Task ▸
Below are the records; restate all of them word for word.

━━ Dataset excerpts

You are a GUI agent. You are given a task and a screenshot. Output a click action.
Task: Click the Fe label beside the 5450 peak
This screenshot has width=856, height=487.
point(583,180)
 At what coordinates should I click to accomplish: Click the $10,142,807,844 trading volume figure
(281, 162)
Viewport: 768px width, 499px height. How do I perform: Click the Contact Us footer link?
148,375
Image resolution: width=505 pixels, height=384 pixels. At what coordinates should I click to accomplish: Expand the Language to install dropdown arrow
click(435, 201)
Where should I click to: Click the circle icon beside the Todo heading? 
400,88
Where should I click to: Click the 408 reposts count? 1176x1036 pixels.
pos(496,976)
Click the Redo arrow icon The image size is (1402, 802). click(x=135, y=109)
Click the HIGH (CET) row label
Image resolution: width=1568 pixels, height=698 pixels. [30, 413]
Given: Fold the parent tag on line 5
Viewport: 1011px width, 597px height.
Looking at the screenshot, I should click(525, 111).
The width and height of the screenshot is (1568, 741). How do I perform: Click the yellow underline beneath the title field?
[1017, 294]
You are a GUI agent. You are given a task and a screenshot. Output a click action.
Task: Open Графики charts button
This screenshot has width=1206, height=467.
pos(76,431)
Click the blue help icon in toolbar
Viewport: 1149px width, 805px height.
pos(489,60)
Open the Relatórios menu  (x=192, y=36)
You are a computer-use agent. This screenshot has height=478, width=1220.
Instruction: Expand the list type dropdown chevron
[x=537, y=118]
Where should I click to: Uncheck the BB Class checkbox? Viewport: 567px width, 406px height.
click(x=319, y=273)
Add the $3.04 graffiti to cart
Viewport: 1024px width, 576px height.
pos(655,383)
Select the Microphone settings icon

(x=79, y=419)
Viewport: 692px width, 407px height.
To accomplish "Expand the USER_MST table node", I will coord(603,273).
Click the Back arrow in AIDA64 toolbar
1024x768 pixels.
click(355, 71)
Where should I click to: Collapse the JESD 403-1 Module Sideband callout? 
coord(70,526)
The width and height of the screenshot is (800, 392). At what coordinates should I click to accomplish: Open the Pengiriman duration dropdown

━━━━

Response area ▸
You are a GUI agent. You are given a task and a screenshot. Output a click action.
Task: Click the Fe label beside the 5450 peak
This screenshot has width=856, height=487.
point(583,180)
 At what coordinates should I click to accomplish: Click the $10,142,807,844 trading volume figure
(281, 162)
Viewport: 768px width, 499px height. How do I perform: Click the Contact Us footer link?
148,375
Image resolution: width=505 pixels, height=384 pixels. At what coordinates should I click to accomplish: Expand the Language to install dropdown arrow
click(435, 201)
Where should I click to: Click the circle icon beside the Todo heading? 
400,88
Where should I click to: Click the 408 reposts count? 1176x1036 pixels.
pos(496,976)
Click the Redo arrow icon The image size is (1402, 802). click(x=135, y=109)
Click the HIGH (CET) row label
Image resolution: width=1568 pixels, height=698 pixels. [30, 413]
Given: Fold the parent tag on line 5
Viewport: 1011px width, 597px height.
Looking at the screenshot, I should click(525, 111).
The width and height of the screenshot is (1568, 741). How do I perform: Click the yellow underline beneath the title field?
[1017, 294]
You are a GUI agent. You are given a task and a screenshot. Output a click action.
Task: Open Графики charts button
This screenshot has width=1206, height=467.
pos(76,431)
Click the blue help icon in toolbar
Viewport: 1149px width, 805px height.
pos(489,60)
Open the Relatórios menu  (x=192, y=36)
You are a computer-use agent. This screenshot has height=478, width=1220.
Instruction: Expand the list type dropdown chevron
[x=537, y=118]
Where should I click to: Uncheck the BB Class checkbox? Viewport: 567px width, 406px height.
click(x=319, y=273)
Add the $3.04 graffiti to cart
Viewport: 1024px width, 576px height.
pos(655,383)
Select the Microphone settings icon

(x=79, y=419)
Viewport: 692px width, 407px height.
To accomplish "Expand the USER_MST table node", I will coord(603,273).
Click the Back arrow in AIDA64 toolbar
1024x768 pixels.
click(355, 71)
Where should I click to: Collapse the JESD 403-1 Module Sideband callout? 
coord(70,526)
The width and height of the screenshot is (800, 392). At what coordinates should I click to accomplish: Open the Pengiriman duration dropdown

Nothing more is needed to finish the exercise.